Ron didn’t look forward to visiting Bonner’s office.
It wasn’t just that the man was unfriendly. And he certainly was that; downright nasty, in fact. Bonner alone wasn’t anything Ron would look forward to, but he wasn’t anything to dread. Bonner wasn’t the problem; it was his . . . project.
Ron wasn’t quite sure what Bonner was trying to do, or why, but there was a thing in Bonner’s laboratory. An animal, or maybe not an animal at all, a bestial nightmare of a creature with extra heads and limbs. And there was a light in its eye, a light that told Ron that it maybe had more brains in his head that Ron had in his own. Bonner kept the poor thing in a tiny cage right there in his laboratory, a cage not even big enough for the pathetic thing to stand up in. Just like it was nothing but some poor, dumb beast.

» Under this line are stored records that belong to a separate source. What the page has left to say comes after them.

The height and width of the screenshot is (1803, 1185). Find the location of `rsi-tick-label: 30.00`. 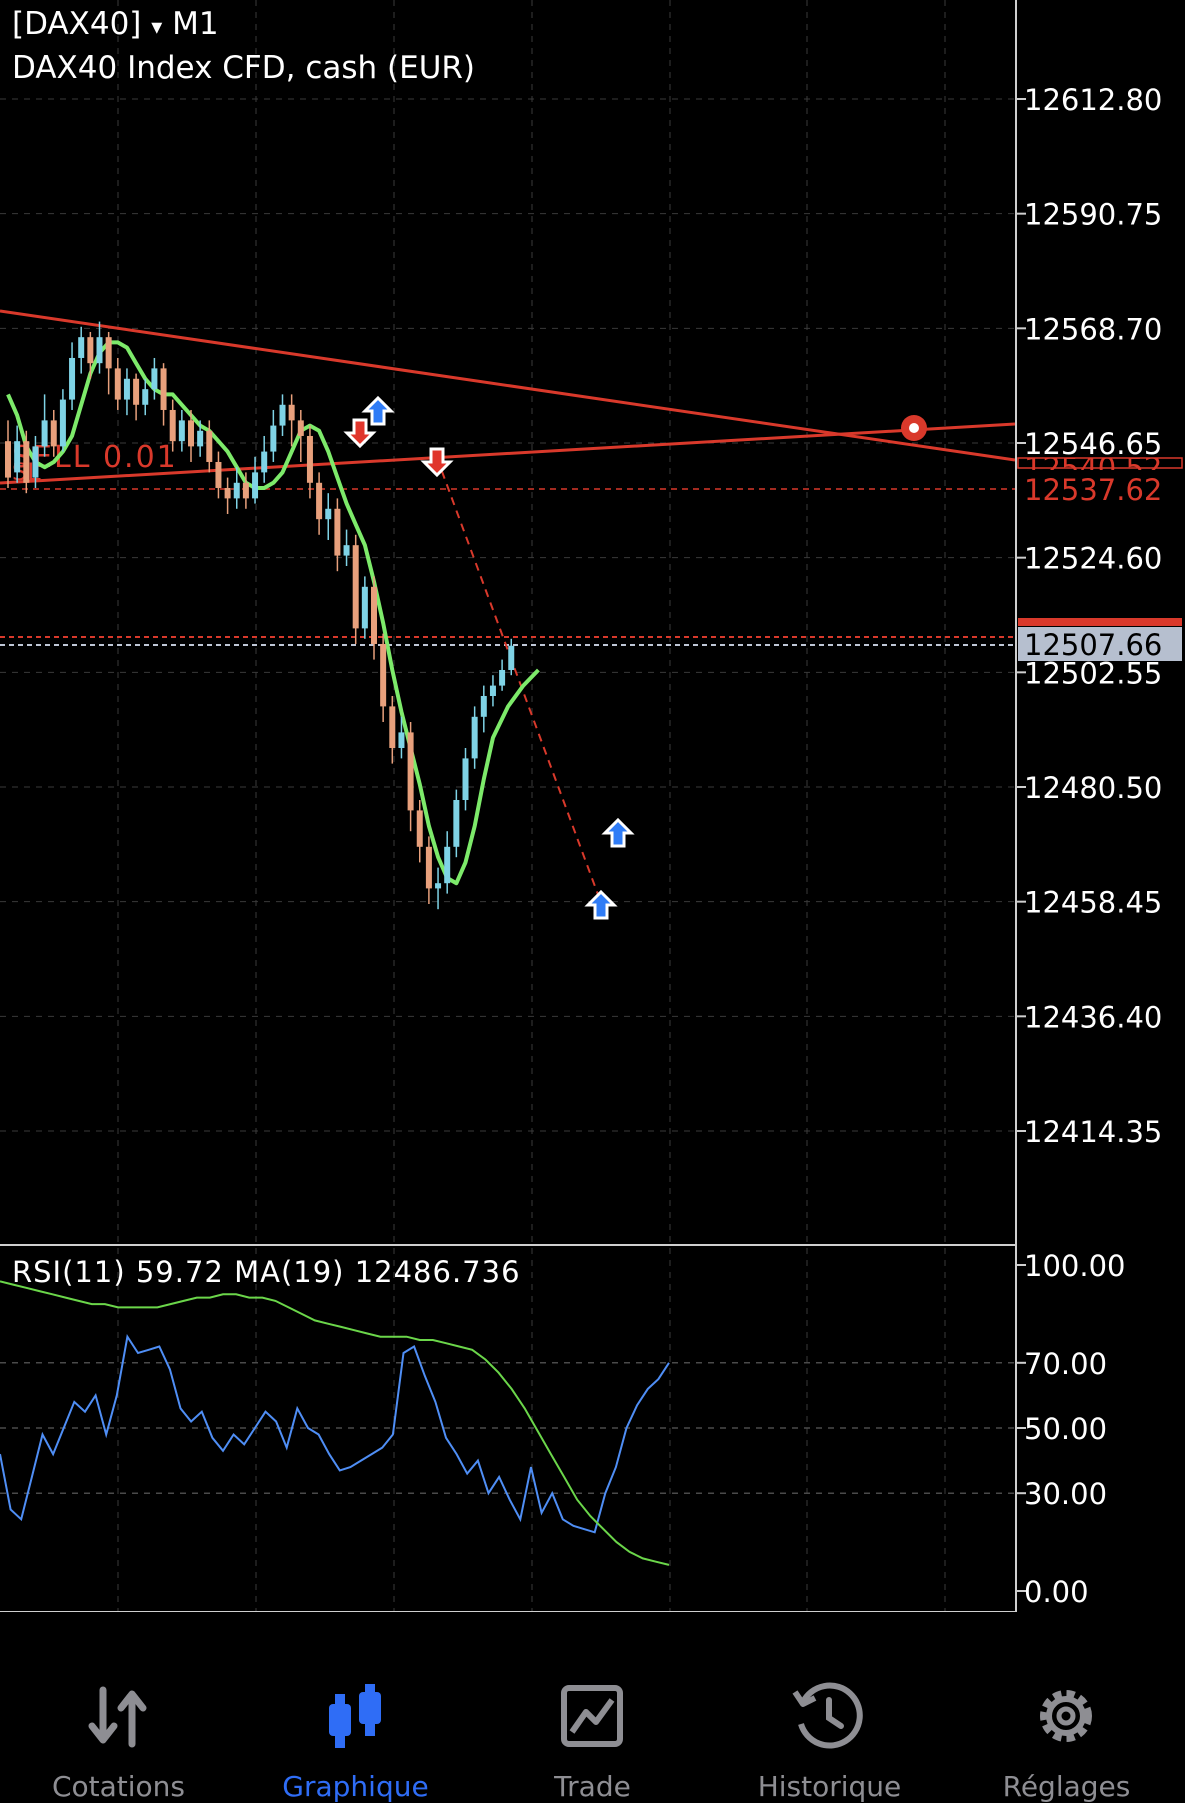

rsi-tick-label: 30.00 is located at coordinates (1066, 1494).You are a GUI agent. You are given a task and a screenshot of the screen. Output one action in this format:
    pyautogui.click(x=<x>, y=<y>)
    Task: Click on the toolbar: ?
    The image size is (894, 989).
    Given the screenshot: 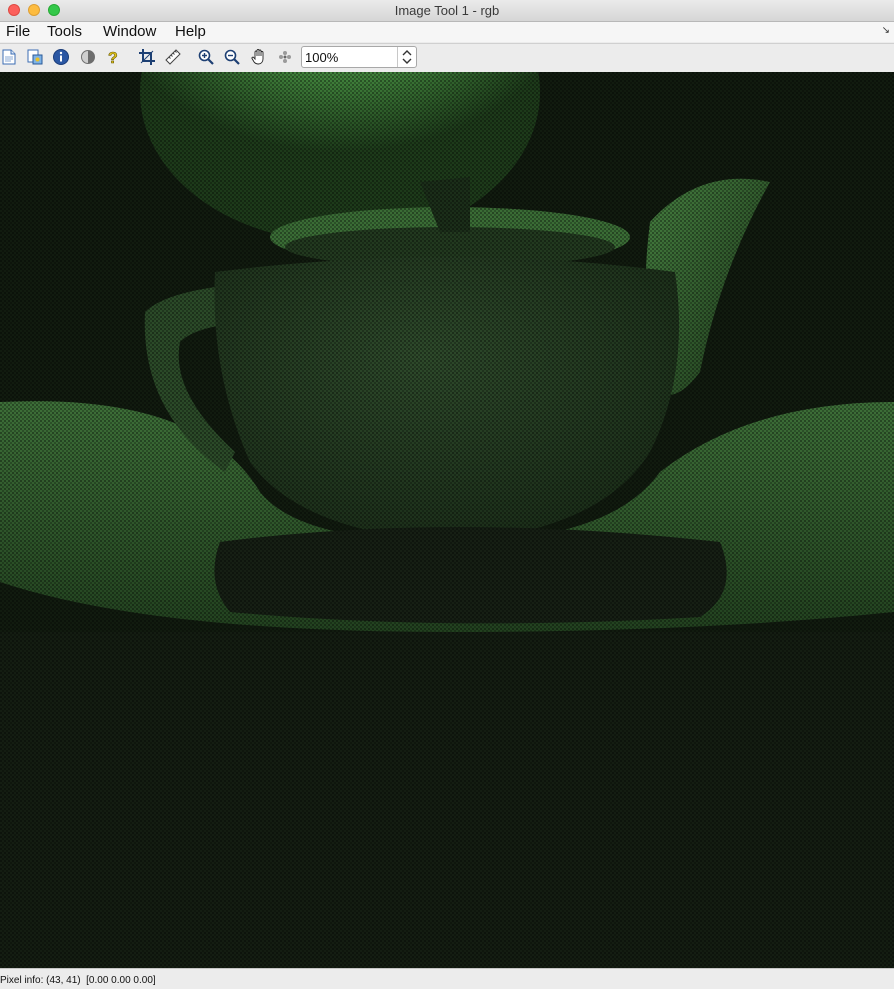 What is the action you would take?
    pyautogui.click(x=447, y=58)
    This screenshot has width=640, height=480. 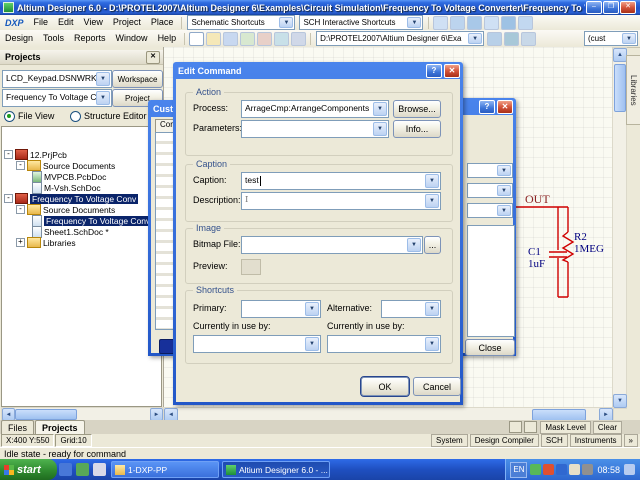 What do you see at coordinates (108, 117) in the screenshot?
I see `structure-editor-radio: Structure Editor` at bounding box center [108, 117].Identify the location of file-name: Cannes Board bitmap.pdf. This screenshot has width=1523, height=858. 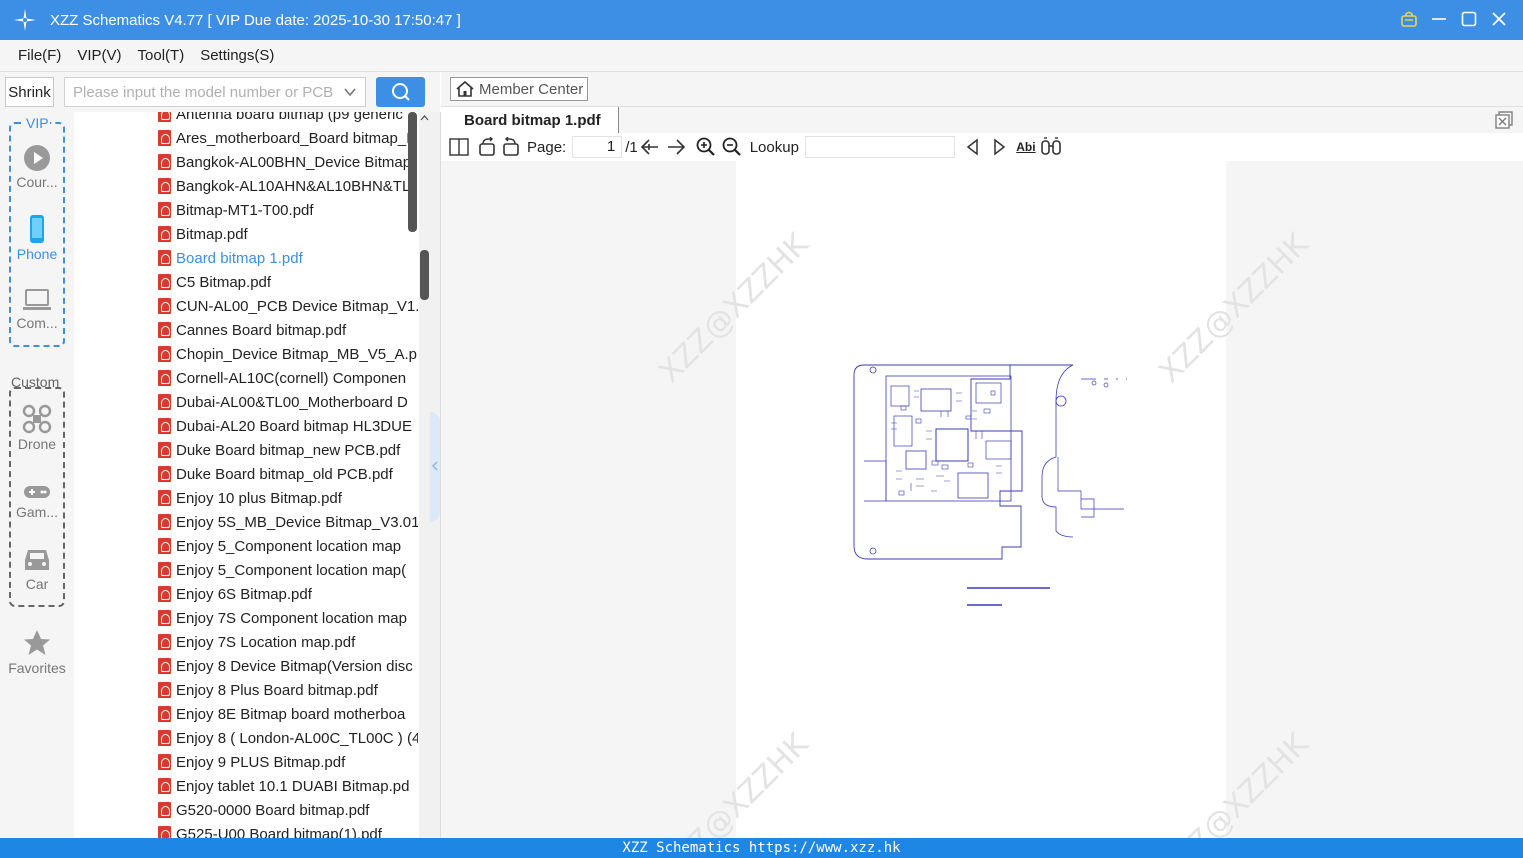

Which, maybe, was all that the thing was. Ron didn’t have any proof that it was intelligent, just a deep twinge in his gut. But his heart didn’t look at the thing like it was an animal, not for an instant. He’d never been able to go into Bonner’s lab without feeling frightened and sick with himself from the guilt of not setting the creature loose.
He found the trash cart in its corner downstairs in the basement, and rolled it back to the elevator. When he got to Bonner’s laboratory he parked it against the wall a few feet from the door.
He knocked on the door before he went inside. Bonner wasn’t the sort of person you wanted to walk in on and surprise. He wasn’t the sort of person you wanted to see at all, for that matter. Ron wasn’t sure whether he was less eager to be in that room with the . . . thing while Bonner was there or while he wasn’t. The creature was unsettling and physically repugnant, but there was something malignant about Bonner.